From the magazine

A philosophical quest: A Fictional Inquiry, by Daniele del Giudice, reviewed

The pacing and tone are noirish in this metaphysical detective story, set in Trieste, about the space between writing and life

Dennis Duncan
Daniele del Giudice.  Photo © Francesco Conversano
EXPLORE THE ISSUE 22 November 2025
issue 22 November 2025

A researcher arrives in Trieste to piece together the life of a well-known literary figure. In cafés, bookshops and hospitals he visits the friends and lovers who were part of the writer’s circle. Now dying themselves, they share echoes of a literary scene that has long since dispersed. Women recall how they were celebrated in poetry; men how their conversation sparkled.
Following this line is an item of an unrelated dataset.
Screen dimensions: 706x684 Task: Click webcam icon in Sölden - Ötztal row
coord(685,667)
Someone remembers how the writer once asked if he might immortalise one of his witticisms in his work: ‘Forty years ago I made a joke in a bar, and he said “Oh that’s good! Will you give it to me? I want to put it in my novel.’” But the proposed novel never came. At the heart of this short, dreamlike book is a gap: the great writer around whom this literary society orbited never published anything. Our narrator’s quest, then, is a philosophical one: ‘I came here to understand why a writer didn’t write.’

Some old friends recall him making light of his failure to write – ‘as if it weren’t worth the effort’. Others how he would arrange their lives – suggesting they take a certain partner or embark on an affair – as though they were characters to be manipulated into narratives that just happened to take place in the real world rather than on the page. A former girlfriend imagines him reasoning that there are already too many books: ‘It’s useless to add more. If there were no longer any books, people would have to think for themselves.’
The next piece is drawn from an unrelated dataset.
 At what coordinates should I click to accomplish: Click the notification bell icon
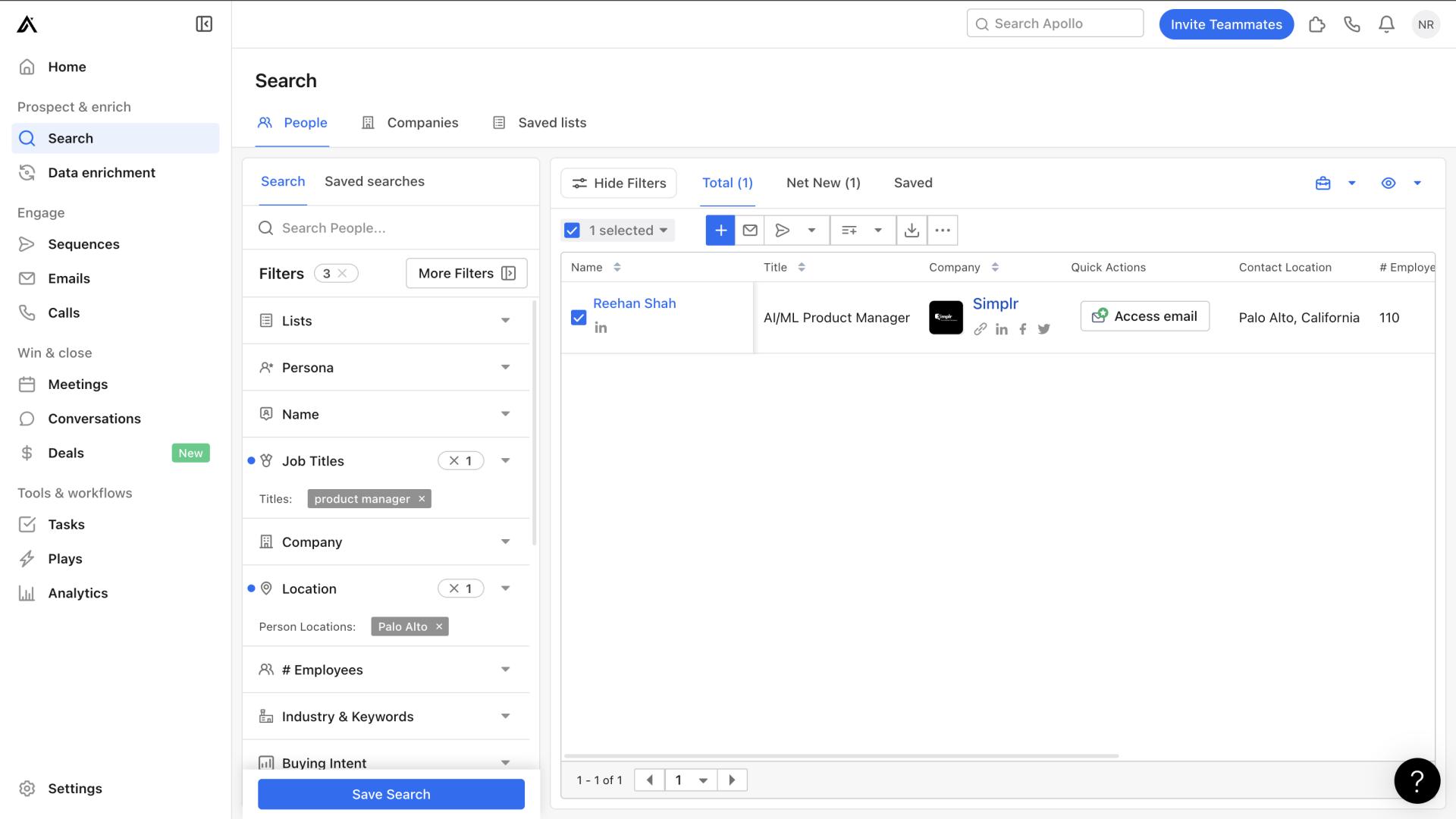1386,24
Meanwhile, our narrator, too, is ambivalent about his own writing project, often bored or impatient with the now elderly figures he interviews.

A Fictional Inquiry, the first novel by Daniele del Giudice, who died in 2021, was published in Italian in 1983. It was feted by Italo Calvino, and later adapted for cinema. Its Italian title is Lo stadio di Wimbledon, which rather loses its mystique in English. Anne Milano Appel’s elegant translation judiciously renames it, and the new title does a lot of work. We have an inquiry, certainly, and one that concerns itself with what it takes to produce fiction. But everything assumes another dimension if we know that the man at the centre of it all, Bobi Bazlen, really existed. He discovered Italo Svevo and brought out the first Italian editions of Freud, Kafka and Musil, but produced no writing of his own. How much of Del Guidice’s inquiry then is indeed fictionalised and how much real? The pacing and tone here are noirish: a memorable metaphysical detective story about the space between writing and life.